You Should Know: Dave English
The manager of membership and development at the Greater Pittsburgh Arts Council talks about hosting the “Unemployment Show,” his degree in puppetry and becoming “Pittsburgh-famous.”
Photo by Renee Rosensteel
Dave English has worked in more fields than many people. He’s been a substitute teacher. He’s tended bar. He’s worked in sales and at Conflict Kitchen. He drove a casket-delivery truck.
Yes, the artist and comedian says, obtaining a degree in puppetry does not necessarily provide a direct career path.
The 37-year-old Lawrenceville resident jokes he became “Pittsburgh-famous” partially through his stand-up “Unemployment Show” in the late 2000s at the Waffle Shop in East Liberty. That connected him with many people and led to jobs in the art world, including his current role as manager of membership and development at the Greater Pittsburgh Arts Council.
After graduating from West Virginia University, English traveled the country for a few years working at odd jobs before relocating to Prague to teach English. He returned to Pittsburgh to be near his parents and sister, who at the time lived in Oakmont.
“When I was 28 I came to appreciate [Pittsburgh] and realize I had taken it for granted,” he says. “And I found a lot of opportunities in the arts.”
In 2007, English founded the Schmutz Co. with Don Orkoskey, whom he met while working for a credit bureau. The two started helping children create their own stop-motion animations at the Children’s Museum of Pittsburgh, Children’s Hospital of Pittsburgh of UPMC and other children’s and arts organizations around town, and they continue to work on new projects.
How did the “Unemployment Show” come about?
I was truly unemployed, and I said, “I’ll do a stand-up about it and bring in guests and do a Q&A with people I wanted to emulate or work for.” One was an officer at the Sprout Fund who I ended up working for. I also interviewed people who were doing something interesting or were basically unemployable.
What happened next?
The “Unemployment Show” led to me getting a job — and so I fired myself because you can’t host the “Unemployment Show” and have a job. Since then I’ve been over-employed.
You joke that one of your jobs was as a “fake local celebrity” — you’re “Pittsburgh-famous.” How does one become Pittsburgh-famous?

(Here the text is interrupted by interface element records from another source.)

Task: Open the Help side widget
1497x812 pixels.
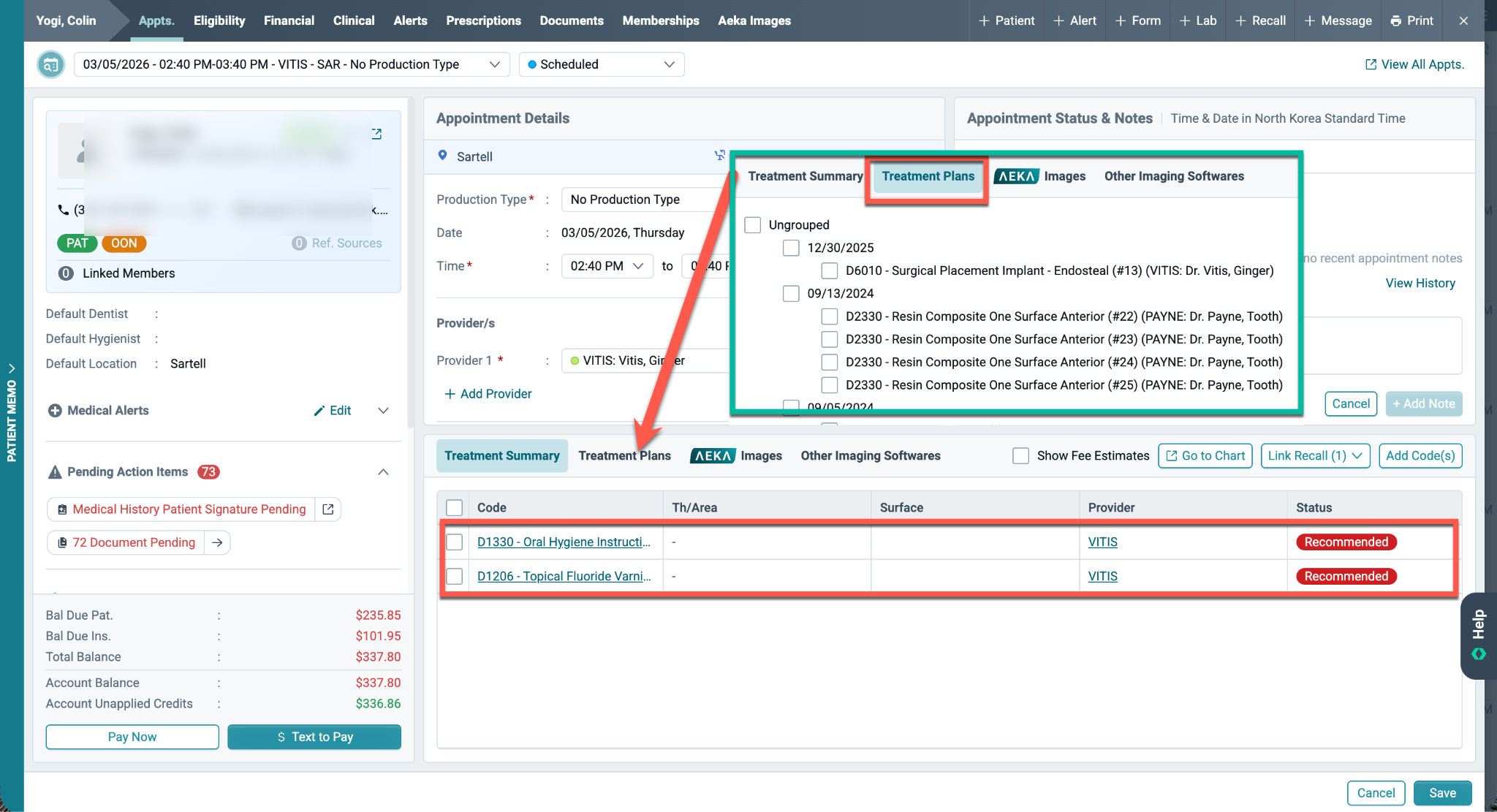Action: point(1479,635)
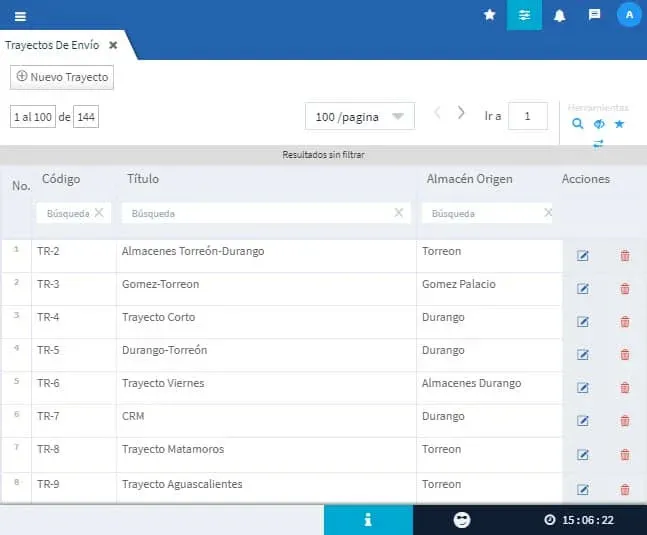The width and height of the screenshot is (647, 535).
Task: Go to the previous page arrow
Action: pos(437,113)
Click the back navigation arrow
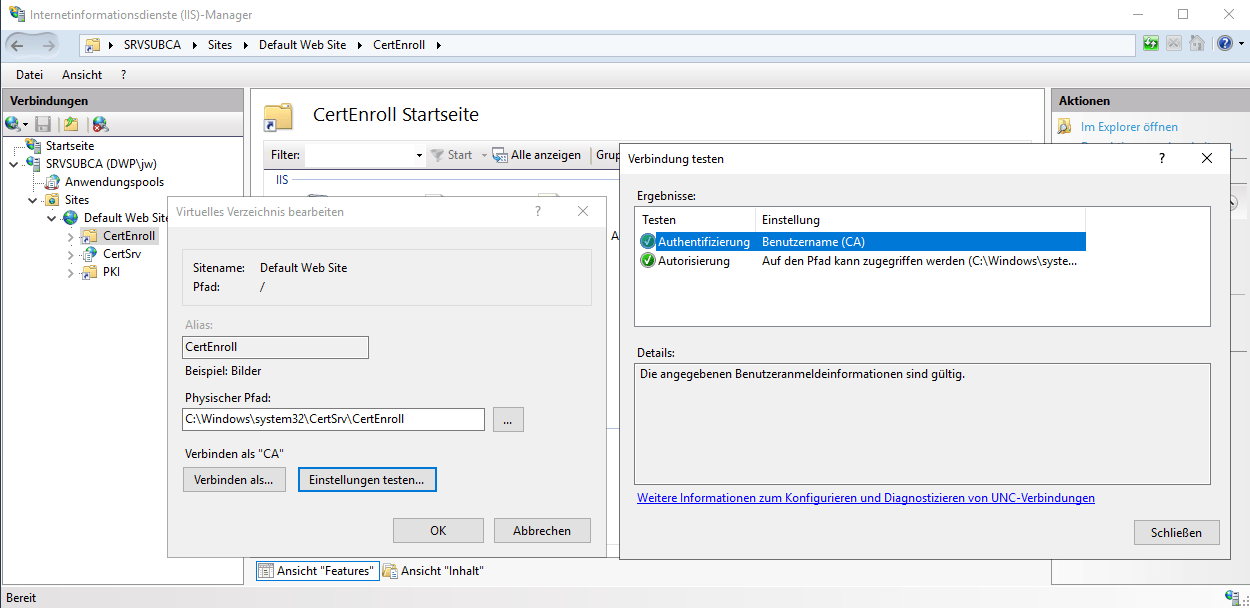The height and width of the screenshot is (608, 1250). pyautogui.click(x=18, y=45)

There should be a form you fill out. Pittsburgh’s pretty permissive and accepting, and I think if you’re willing to put yourself out there people just go with it.
How do you know when you’ve made it?
It might be the amount of mail you get or if people ask you for things while you’re out and about: “Help me with this.” “We want a puppet.” “How about a dog fashion show?” “We want a grant for an urban bee-keeping fresco jamboree for geriatric hipsters. You’re the guy.” I’m the guy.
A dog fashion show?
When I was hired at GPAC seven months ago, I was told what we’re really building up to is the Arts Day of Giving [on] Oct. 2. It was a big success. We helped raise almost $1.5 million. We saw more individual gifts than ever before, which means more people gave to the arts and more people care about the arts. I was given a directive to find a way to make it fun, and we came up with an art dog fashion show. Our member organizations and individual artist members were invited to create a costume or fashion piece for a dog that they sponsored and have it participate in a dog fashion show.

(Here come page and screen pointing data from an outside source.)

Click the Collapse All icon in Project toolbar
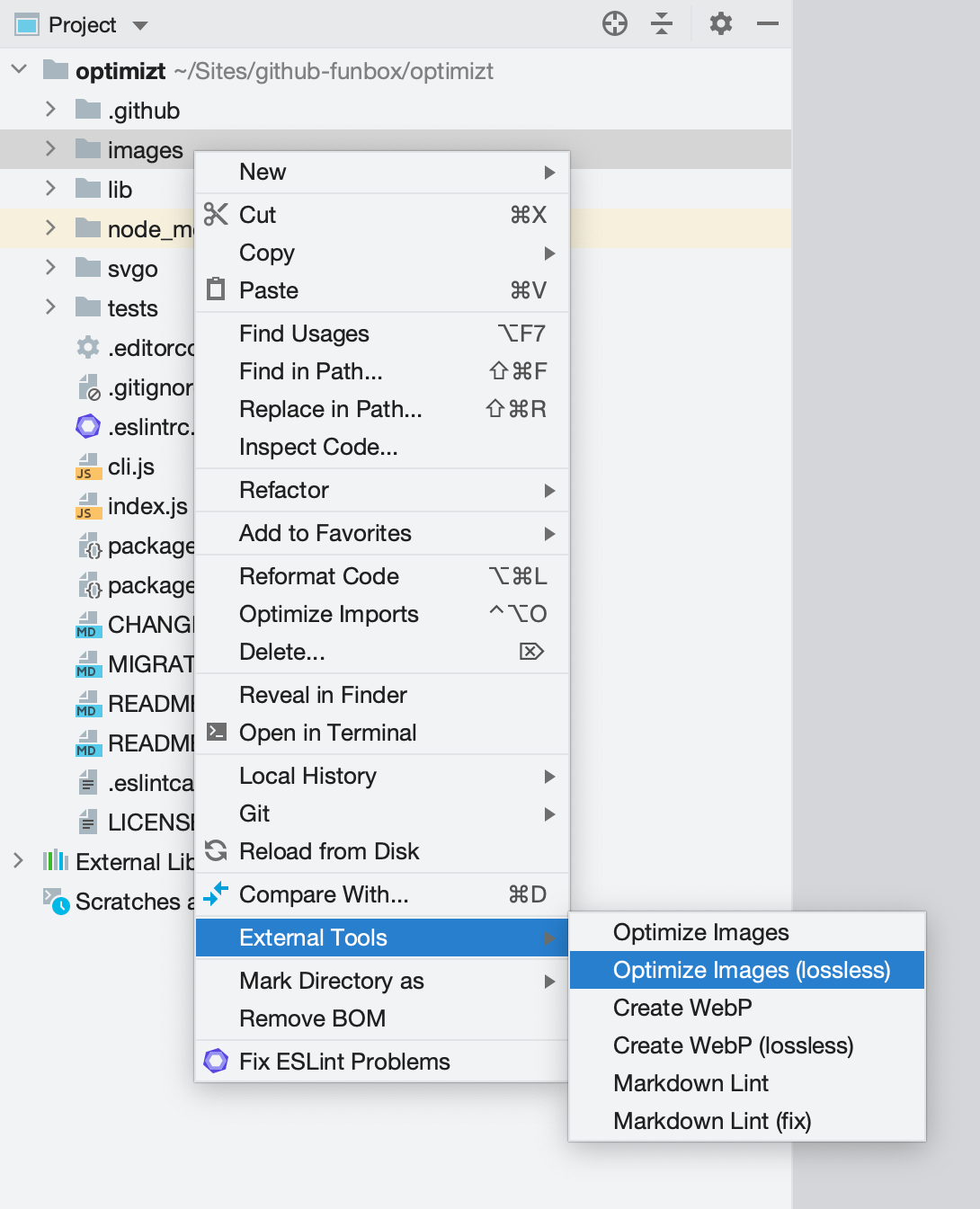Image resolution: width=980 pixels, height=1209 pixels. [x=663, y=24]
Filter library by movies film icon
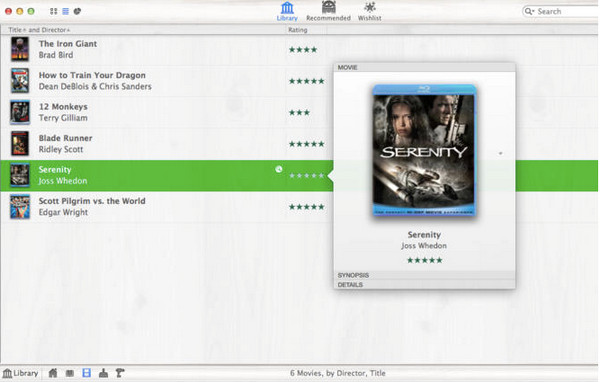 coord(86,373)
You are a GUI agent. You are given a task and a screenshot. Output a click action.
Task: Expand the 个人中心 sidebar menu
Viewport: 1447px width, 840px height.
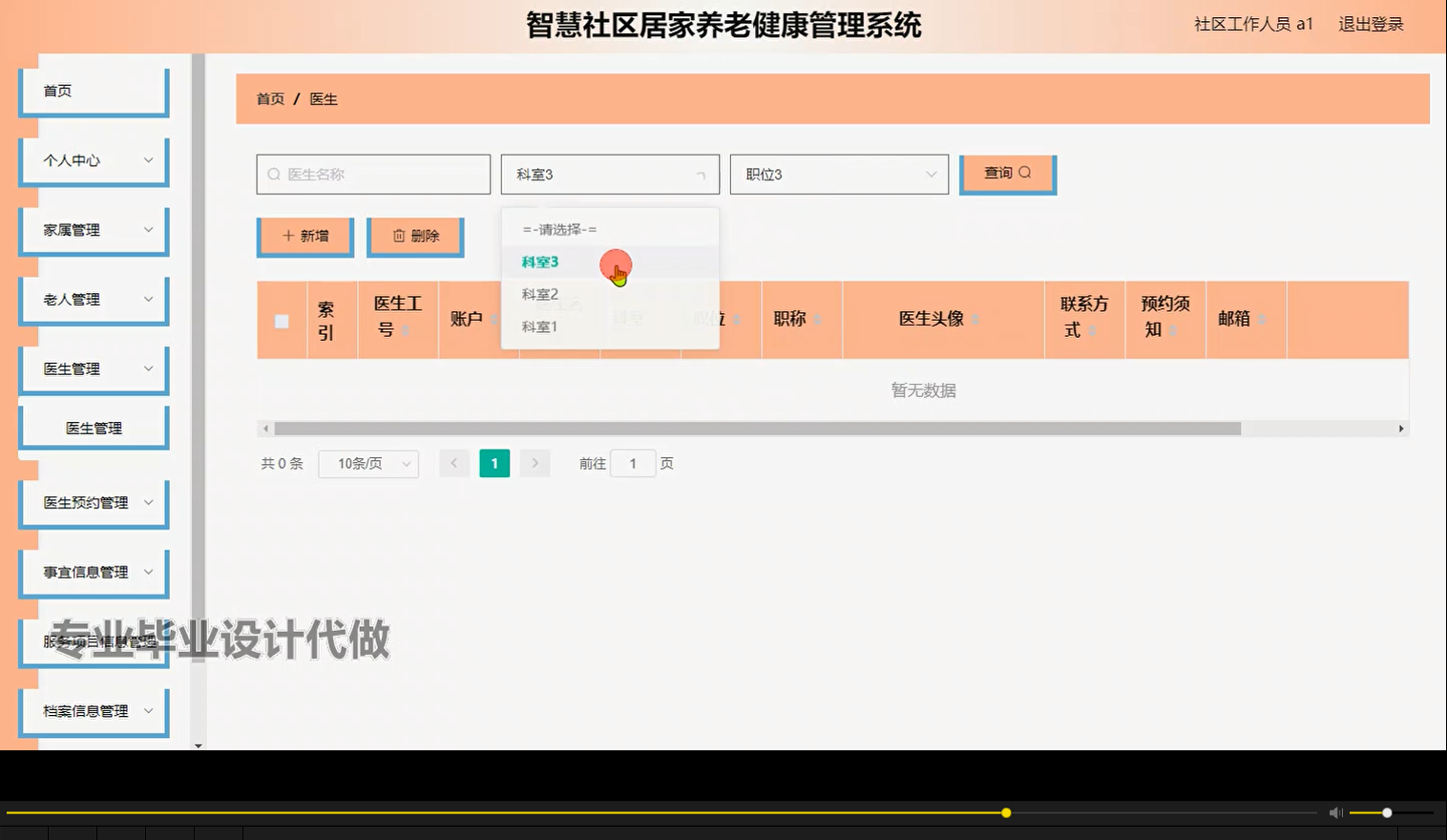[x=93, y=160]
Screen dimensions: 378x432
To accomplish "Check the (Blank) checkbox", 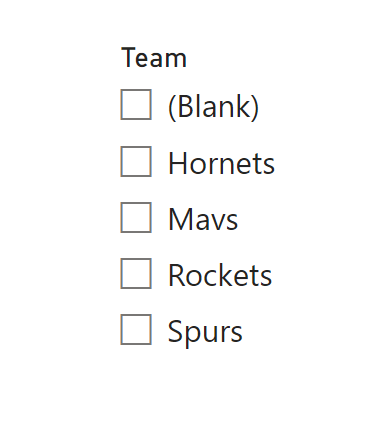I will click(x=136, y=104).
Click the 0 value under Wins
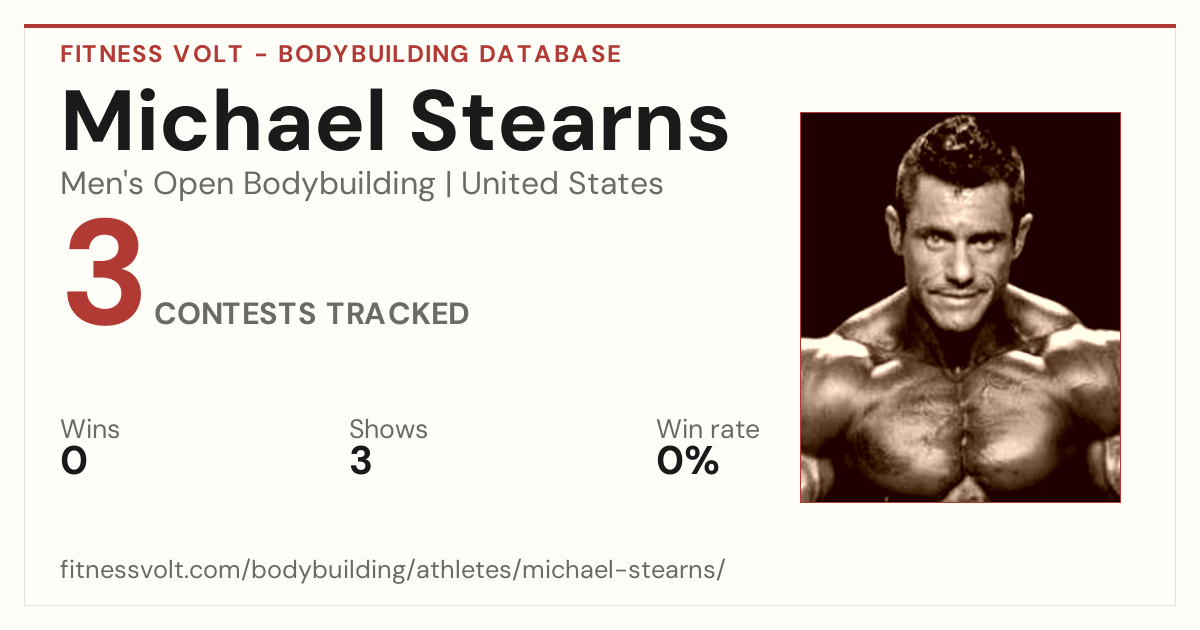 coord(74,461)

What did your parents say when you told them you were going to major in puppetry?
I called my mom, and after a moment of silence she said, “I’m not totally surprised by that.” And I said, “How are you not surprised by that? That’s a ridiculous thing to call someone and say.” And she said, “When you were 3 years old, you were watching ‘The Muppet Show.’” Apparently I said, “I want to be one of those guys,” and she said “You can’t be one of those guys because they’re made of fabric,” and she explained the concept of puppetry to me.
I’d like to bring a couple of big projects, make a couple of big things happen in the next few years, kind of timing up with when I’m 40. I think I’d like to be a really cool grown-up by the time I’m 40.
As an artist, I have about five projects I’ve had up my sleeve that I’ve wanted to do for awhile that I plan to execute in the next few years . . . A project that I’m hoping to pull off next year maybe, as early as the spring, is an installation art project based on the tradition of the western Pennsylvanian cookie table. I’ve wanted to do this idea for a while and, you know, cookies. That’s a project that would combine installation artists and grandmas who make cookies.